Wenn der Verletztengeldanspruch weder nach Nr 1 noch nach Nr 2 des § 46 Abs 3 S 2 SGB VII endet und auch die für alle drei Tatbestände gemeinsamen Voraussetzungen dieser Vorschrift nicht gegeben sind, so fällt auch nach Nr 3 allein wegen des Ablaufs der Frist von 78 Wochen seit Beginn der AU der Verletztengeldanspruch nicht weg; vielmehr ist Verletztengeld auch über die 78. Woche hinaus zu zahlen.

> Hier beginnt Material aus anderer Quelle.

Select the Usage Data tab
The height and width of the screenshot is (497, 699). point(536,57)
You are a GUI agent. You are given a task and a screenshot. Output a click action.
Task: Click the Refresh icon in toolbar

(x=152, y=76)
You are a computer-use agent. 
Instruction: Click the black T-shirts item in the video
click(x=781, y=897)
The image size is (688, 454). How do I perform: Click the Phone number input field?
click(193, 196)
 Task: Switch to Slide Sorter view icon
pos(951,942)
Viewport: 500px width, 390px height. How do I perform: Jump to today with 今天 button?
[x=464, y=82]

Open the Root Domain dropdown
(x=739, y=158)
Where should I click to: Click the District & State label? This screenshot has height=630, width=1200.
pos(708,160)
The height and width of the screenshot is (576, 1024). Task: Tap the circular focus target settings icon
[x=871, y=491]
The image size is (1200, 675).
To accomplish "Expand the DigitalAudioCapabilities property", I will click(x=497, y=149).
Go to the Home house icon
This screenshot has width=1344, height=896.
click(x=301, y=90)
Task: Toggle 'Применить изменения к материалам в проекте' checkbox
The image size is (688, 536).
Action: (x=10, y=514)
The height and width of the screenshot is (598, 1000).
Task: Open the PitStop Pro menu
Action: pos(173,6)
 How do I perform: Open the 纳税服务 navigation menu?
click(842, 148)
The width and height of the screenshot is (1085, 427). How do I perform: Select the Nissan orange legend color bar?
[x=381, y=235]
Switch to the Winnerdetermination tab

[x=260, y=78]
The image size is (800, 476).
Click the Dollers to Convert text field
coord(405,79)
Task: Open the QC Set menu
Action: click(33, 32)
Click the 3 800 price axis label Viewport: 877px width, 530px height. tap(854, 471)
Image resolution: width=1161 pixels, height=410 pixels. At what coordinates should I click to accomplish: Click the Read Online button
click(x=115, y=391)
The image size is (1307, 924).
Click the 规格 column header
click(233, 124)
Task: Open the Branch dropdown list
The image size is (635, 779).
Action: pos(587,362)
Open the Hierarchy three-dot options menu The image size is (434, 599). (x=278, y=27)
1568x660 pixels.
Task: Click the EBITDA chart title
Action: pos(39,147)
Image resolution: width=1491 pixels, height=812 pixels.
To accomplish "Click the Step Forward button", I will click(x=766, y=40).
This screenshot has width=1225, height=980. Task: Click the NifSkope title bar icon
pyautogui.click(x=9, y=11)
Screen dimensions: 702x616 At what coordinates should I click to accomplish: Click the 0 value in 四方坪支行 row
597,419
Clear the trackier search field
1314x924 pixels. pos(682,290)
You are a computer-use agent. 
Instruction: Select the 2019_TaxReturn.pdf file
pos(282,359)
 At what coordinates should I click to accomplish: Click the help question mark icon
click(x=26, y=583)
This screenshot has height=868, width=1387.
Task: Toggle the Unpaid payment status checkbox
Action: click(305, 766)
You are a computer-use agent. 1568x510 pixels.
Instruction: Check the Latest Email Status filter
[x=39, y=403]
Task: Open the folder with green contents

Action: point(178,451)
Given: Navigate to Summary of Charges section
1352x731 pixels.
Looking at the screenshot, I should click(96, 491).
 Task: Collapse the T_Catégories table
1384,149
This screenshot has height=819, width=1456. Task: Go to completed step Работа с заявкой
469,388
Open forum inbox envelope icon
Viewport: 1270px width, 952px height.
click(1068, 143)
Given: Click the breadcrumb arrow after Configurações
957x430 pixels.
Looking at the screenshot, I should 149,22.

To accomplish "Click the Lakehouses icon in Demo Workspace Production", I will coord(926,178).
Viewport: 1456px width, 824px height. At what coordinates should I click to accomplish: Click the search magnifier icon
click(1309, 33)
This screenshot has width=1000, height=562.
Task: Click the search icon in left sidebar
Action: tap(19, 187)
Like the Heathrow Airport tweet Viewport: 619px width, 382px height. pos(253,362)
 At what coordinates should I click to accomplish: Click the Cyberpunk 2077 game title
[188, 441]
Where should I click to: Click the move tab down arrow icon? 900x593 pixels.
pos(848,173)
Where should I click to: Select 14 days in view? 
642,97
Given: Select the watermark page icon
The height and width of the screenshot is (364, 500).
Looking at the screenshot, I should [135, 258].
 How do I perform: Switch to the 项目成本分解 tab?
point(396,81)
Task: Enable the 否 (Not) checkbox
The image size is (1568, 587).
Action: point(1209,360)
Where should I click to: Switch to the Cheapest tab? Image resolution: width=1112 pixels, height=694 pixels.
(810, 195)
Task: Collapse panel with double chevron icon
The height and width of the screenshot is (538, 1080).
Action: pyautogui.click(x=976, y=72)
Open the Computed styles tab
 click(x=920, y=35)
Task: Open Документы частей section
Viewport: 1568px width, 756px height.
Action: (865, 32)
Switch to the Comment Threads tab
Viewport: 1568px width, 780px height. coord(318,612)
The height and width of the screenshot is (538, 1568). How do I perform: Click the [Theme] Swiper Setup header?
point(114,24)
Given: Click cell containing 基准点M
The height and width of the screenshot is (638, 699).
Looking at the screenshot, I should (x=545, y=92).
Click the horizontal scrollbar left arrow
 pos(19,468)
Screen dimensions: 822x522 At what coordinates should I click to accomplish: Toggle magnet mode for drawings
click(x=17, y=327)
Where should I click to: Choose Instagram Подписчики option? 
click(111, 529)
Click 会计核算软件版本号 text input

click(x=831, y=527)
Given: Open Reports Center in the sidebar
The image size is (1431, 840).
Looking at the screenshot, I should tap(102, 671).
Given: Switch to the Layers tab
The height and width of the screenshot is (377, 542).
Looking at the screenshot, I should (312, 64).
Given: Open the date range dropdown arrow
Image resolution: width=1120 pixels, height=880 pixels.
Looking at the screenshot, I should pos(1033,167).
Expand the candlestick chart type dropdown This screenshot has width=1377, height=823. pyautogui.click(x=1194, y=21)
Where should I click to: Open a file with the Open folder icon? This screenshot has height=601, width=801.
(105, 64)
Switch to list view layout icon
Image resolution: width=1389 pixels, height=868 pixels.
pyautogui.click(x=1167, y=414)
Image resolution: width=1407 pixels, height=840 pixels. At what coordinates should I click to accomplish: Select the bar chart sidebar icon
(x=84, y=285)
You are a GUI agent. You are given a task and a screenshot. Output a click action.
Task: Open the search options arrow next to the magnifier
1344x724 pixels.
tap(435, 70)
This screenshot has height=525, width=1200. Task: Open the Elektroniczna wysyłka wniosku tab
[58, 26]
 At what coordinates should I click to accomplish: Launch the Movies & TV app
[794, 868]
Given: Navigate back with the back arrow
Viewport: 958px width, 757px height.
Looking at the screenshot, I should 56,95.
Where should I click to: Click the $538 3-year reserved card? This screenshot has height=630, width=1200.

2. Wann das Verletztengeld endet, ist im Gesetz genau festgelegt:
§ 45 SGB VII
(3) Das Verletztengeld endet
1. mit dem letzten Tag der Arbeitsunfähigkeit oder der Hinderung an einer ganztägigen Erwerbstätigkeit durch eine Heilbehandlungsmaßnahme,
2. mit dem Tag, der dem Tag vorausgeht, an dem ein Anspruch auf Übergangsgeld entsteht.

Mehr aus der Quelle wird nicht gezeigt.